Fonte: Ilustración del informe "Tirar del hilo": Historias de mujeres migradas supervivientes de violencia machista. tirardehilo.info


“Ser mulher sempre foi uma tarefa heroica; ser mulher e imigrante, mais ainda”. Oriana Jara, 2014.


Dados estimam que aproximadamente, 736 milhões de mulheres com mais de 15 anos de idade já experimentaram alguma vez na vida, algum tipo de violência física ou sexual perpetrada pelo marido, ou violência sexual cometida por algum conhecido. Lembrando que “o lugar mais perigoso para mulher é dentro de casa”, já que mais da metade das mulheres assassinadas foram assinadas pelo ex-companheiro ou familiares dentro de casa, segundo estudo da ONU MULHERES. Estes dados não incluem a importunação sexual, entretanto estudos apontam que aproximadamente 70% das mulheres já sofreram algum tipo de abuso

Como sabemos, a prevalência contra as mulheres e meninas têm inúmeras faces e subjetividades marcadas pela dor, tais como depressão, transtornos de ansiedade, gravidez não planejada, dentre outros problemas de saúde que acompanham as vítimas durante toda a vida, ou seja, é só uma ponta do iceberg imenso. Dados da Organização Panamericana de Saúde (OPAS/OMS) enfatizam que à violência afeta negativamente a saúde física, mental, sexual e reprodutiva das mulheres.

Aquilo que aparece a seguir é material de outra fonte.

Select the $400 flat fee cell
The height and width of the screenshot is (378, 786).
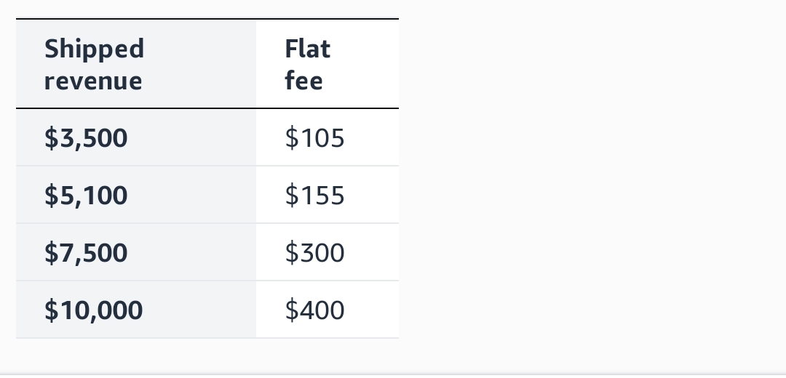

Quando falamos de violência contra as mulheres e meninas, temos uma fronteira por superar, especialmente quando se trata de violência contra a população feminina migrante, devido a tripla vulnerabilidade, por ser mulher, migrante e trabalhadora. Sem falarmos das práticas xenófobas e misóginas, muitas vezes marcadas pelos estereótipos sexistas que limitam o exercício dos direitos humanos, sociais e políticos em condições de igualdade nos países de destino.


Por essa razão, neste 8 de Março, a Rede Sem Fronteiras reforça a importância de avançarmos no combate às desigualdades e violências de gênero por meio de ações concretas pautadas pelo respeito à diversidade e à interculturalidade, considerando o que Oriana Jara, em seu texto “Ser Mujer e Inmigrante” afirma: “somos diferentes, inclusive aquelas de uma mesma procedência e cultura. Variamos na forma de ver, sentir e pensar nossos universos”. ¹


Nesse sentido, convida a todas, todos e todes a aderir na luta em prol da igualdade de direitos, oportunidades de participação na vida política, econômica e pública.


¹ O Que É Ser Imigrante – colaboração de Oriana Jara. Publicado em 28 de fevereiro de 2014 por Migra Mundo.